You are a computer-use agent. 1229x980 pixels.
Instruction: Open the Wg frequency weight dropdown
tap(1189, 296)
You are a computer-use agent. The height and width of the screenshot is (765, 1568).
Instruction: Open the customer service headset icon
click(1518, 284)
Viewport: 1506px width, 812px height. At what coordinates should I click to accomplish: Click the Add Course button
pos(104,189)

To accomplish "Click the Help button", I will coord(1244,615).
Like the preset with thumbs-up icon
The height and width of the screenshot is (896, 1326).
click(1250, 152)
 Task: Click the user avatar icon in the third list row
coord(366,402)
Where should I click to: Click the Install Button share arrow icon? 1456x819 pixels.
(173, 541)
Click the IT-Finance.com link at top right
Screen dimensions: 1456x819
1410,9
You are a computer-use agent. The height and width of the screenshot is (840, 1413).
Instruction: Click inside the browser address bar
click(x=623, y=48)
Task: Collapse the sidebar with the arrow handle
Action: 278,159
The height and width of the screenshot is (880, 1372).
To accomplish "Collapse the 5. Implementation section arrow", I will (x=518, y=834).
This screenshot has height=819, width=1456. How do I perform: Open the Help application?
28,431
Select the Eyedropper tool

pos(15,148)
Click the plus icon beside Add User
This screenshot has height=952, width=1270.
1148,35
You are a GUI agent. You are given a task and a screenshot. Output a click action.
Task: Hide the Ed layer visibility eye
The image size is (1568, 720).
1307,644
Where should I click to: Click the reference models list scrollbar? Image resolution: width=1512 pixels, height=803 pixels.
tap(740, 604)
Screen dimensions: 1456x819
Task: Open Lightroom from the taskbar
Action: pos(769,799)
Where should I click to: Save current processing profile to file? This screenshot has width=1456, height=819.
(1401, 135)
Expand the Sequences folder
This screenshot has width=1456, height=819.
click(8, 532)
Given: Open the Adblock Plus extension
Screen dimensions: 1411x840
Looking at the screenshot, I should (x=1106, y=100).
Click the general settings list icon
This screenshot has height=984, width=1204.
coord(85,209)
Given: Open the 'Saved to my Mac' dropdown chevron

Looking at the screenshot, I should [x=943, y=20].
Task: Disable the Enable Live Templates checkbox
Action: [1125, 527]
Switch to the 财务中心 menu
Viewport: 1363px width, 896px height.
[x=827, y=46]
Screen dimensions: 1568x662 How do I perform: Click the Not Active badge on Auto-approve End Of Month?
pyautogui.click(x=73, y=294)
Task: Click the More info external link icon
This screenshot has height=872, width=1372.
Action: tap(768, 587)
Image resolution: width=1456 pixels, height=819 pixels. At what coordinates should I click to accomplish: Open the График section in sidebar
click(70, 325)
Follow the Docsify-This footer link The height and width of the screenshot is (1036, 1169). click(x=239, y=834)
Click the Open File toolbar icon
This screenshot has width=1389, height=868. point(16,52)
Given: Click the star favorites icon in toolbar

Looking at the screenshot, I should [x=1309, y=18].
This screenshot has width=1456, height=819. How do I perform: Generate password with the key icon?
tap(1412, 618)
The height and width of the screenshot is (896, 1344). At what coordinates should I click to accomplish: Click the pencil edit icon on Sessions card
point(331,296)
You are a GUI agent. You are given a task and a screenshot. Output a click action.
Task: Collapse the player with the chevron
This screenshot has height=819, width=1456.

**Work item:** Look over the records above, and wherever a line contains the string "link", copy that line.

**Task response:**
Click the IT-Finance.com link at top right
Task: Click the More info external link icon
Follow the Docsify-This footer link The height and width of the screenshot is (1036, 1169). click(x=239, y=834)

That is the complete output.